EDWARDSVILLE - A rainy day in Seattle led an Edwardsville family on a journey of board game development and now it has sparked something that may hit the national market.

Scott Elliott and his kids – Milo and Ruby – have developed a new board game that is drawing raves called DragonStone Mine.

Milo is in middle school at Edwardsville, while Ruby is in elementary school. Their sister, Hannah, an Edwardsville High School student, has worked in the creative development and in the marketing portion for the board game.

Milo, now 13, said the family indeed put the game together on a rainy day in Seattle when he and his sister, Ruby, were looking for something to do with their father, Scott, who does work professionally in the board game world.

Dowels and hex nuts were primary components used in the beginning to build the game with a small piece of wood.

“After we felt like we made the rules, we started making up the cards,” Ruby said.

Scott Elliott, a table-top game industry veteran, works in the organized games worldwide from youth soccer to card games and has a background on the marketing side. Scott's background makes him a natural to lead the project.

However, the board game started simply as a way for Scott to enjoy something fun with his children.

“It was a great afternoon the day we started the development of the game,” he said. “One of the key things is to get it to the fun part right away and we knew the way we designed it any ages could play together.
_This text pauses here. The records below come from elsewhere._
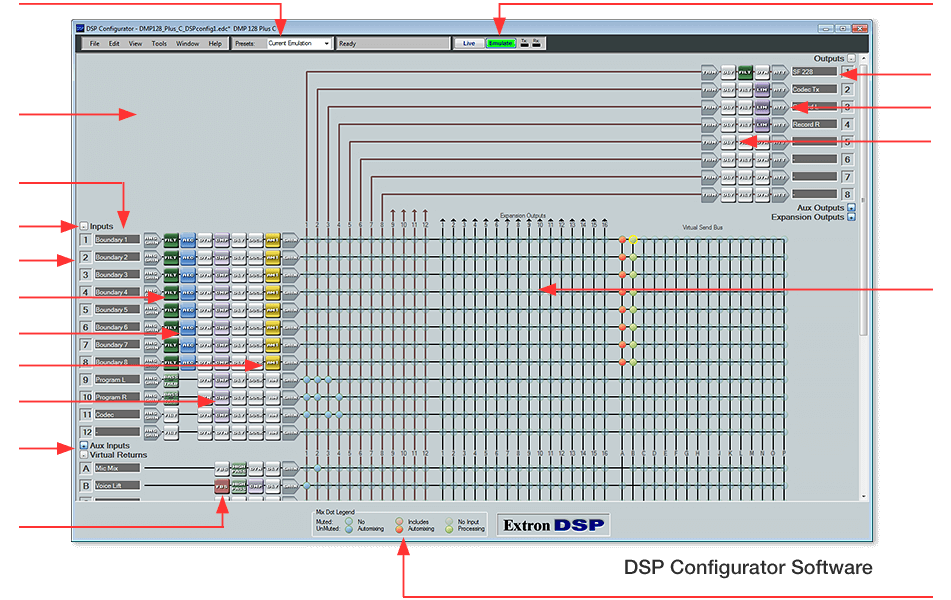Viewport: 951px width, 600px height.
Task: Expand the Expansion Outputs section
Action: click(x=851, y=217)
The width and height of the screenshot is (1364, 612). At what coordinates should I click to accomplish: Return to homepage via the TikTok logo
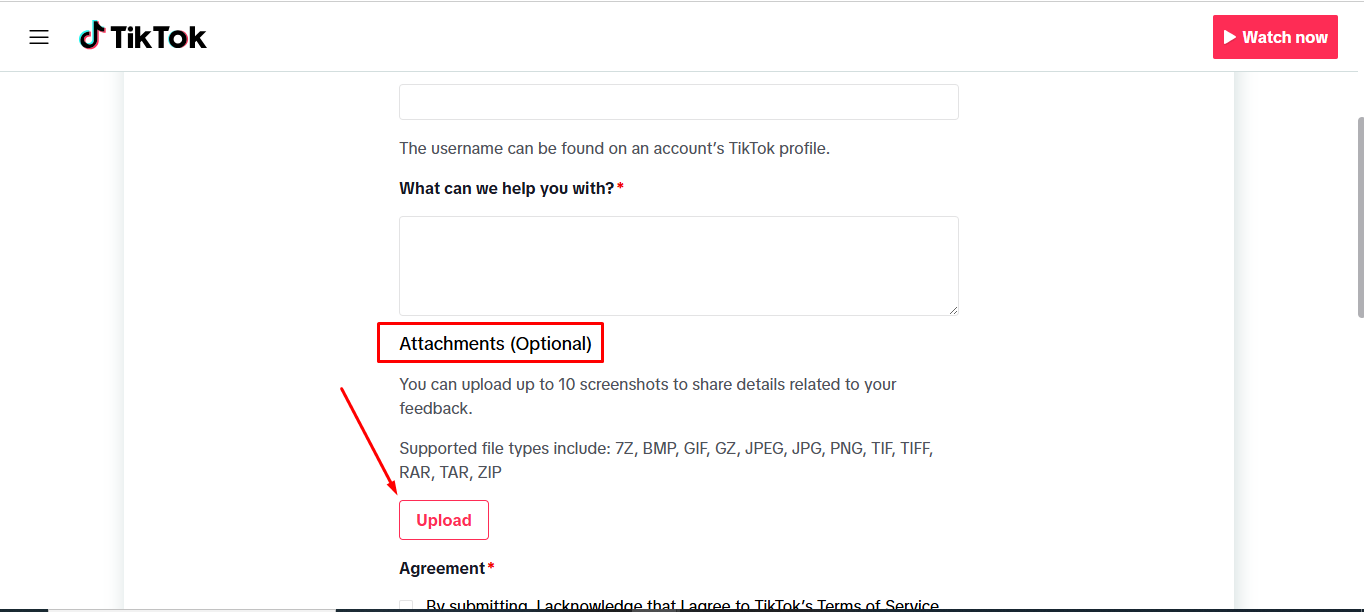click(x=143, y=35)
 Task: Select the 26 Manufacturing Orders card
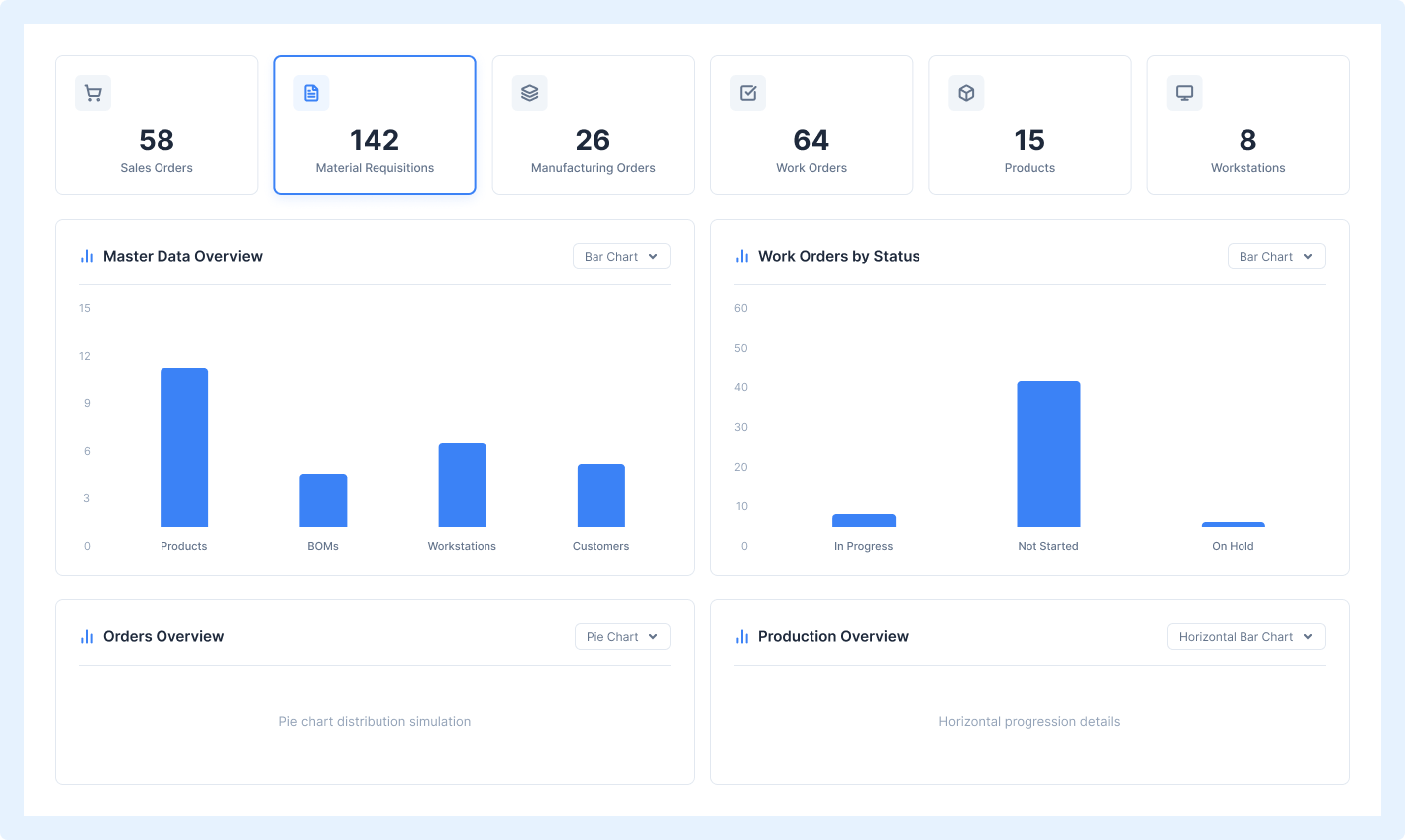click(594, 126)
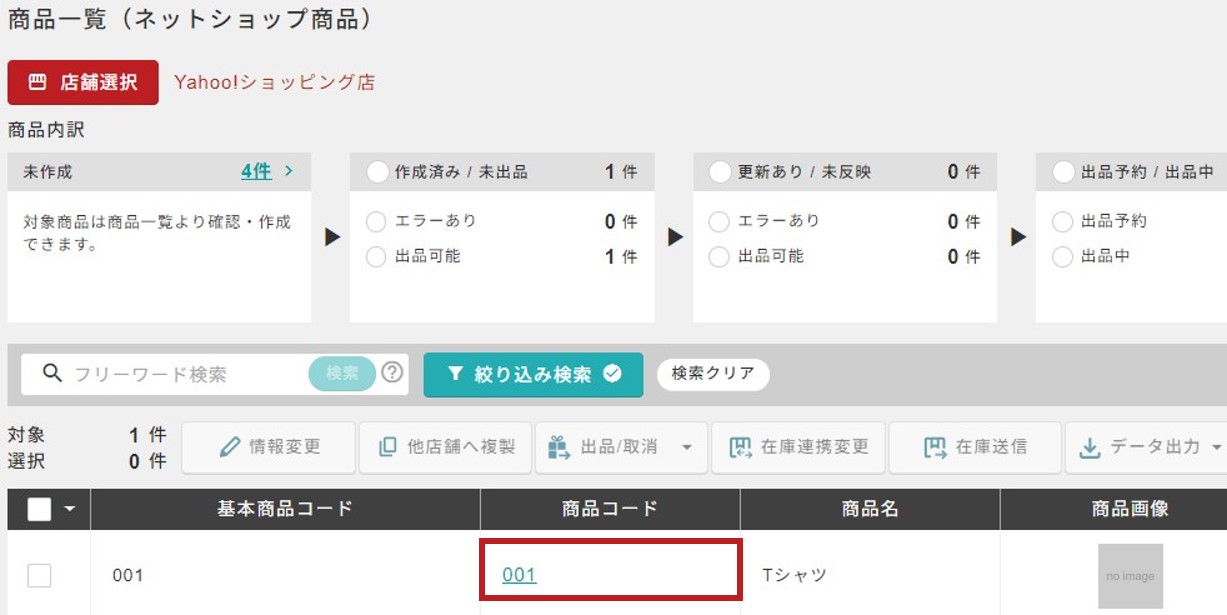The height and width of the screenshot is (615, 1227).
Task: Click the download icon on データ出力
Action: coord(1090,448)

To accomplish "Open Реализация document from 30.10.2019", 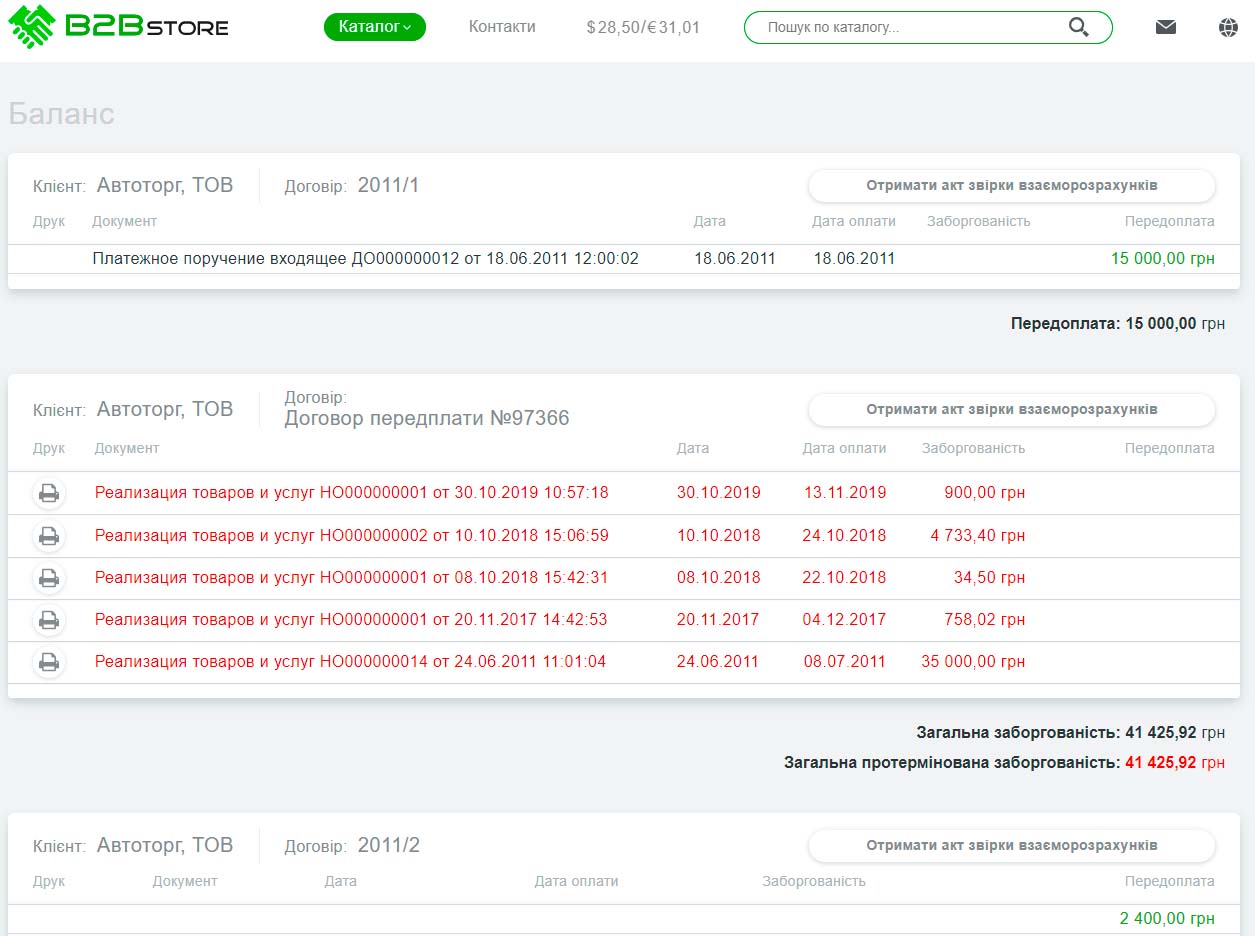I will pyautogui.click(x=351, y=493).
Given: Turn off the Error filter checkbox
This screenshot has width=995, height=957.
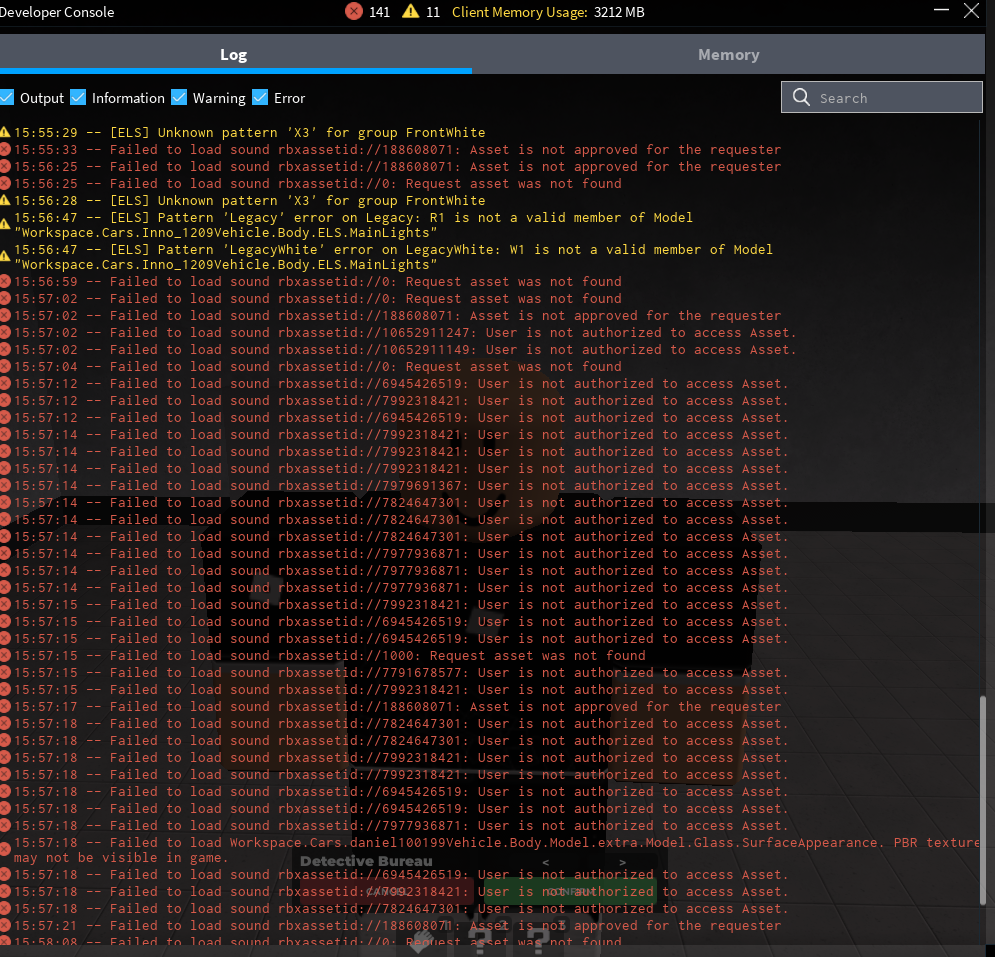Looking at the screenshot, I should (260, 97).
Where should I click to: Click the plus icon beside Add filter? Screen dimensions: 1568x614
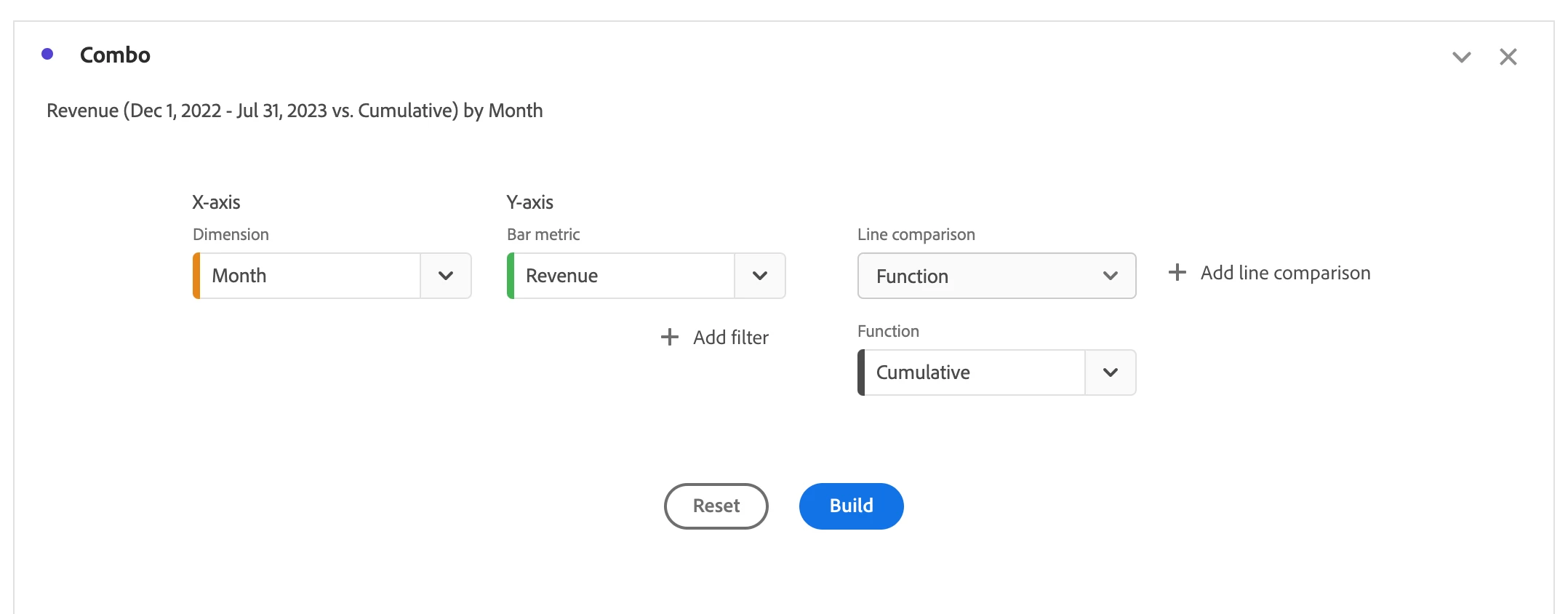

Ruby was six years old when we started. We have different rules at different age levels and that helps to involve all ages.”

DragonStone Mine can be played with two to four players and has a basic rules level that allows play with children as young as 5.

Elliott took the kids to the hardware store with a little cash as they developed the game and they bought supplies that they thought they could use. They came home with some nuts, some dowel rods and spray paint. A few hours later, their original game “Tower Battles” was born.

“I’ve played this game and it’s great!,” Peter Adkison said. “I highly recommend you support the Kickstarter and buy several copies for yourself and all your friends. It is designed by my good friend, Scott Elliott, and his kids. At least go watch the video, it’s cute as can be.”

“This is the first Kickstarter game I’ve backed live on the podcast,” said Mike Selinker of Lone Shark Games.

A Kickstarter program has been established to help the Elliott family further develop DragonStone Mine. Already, the Kickstarter program is well on its way to the $10,000-goal, but other donations would help, Scott Elliott said.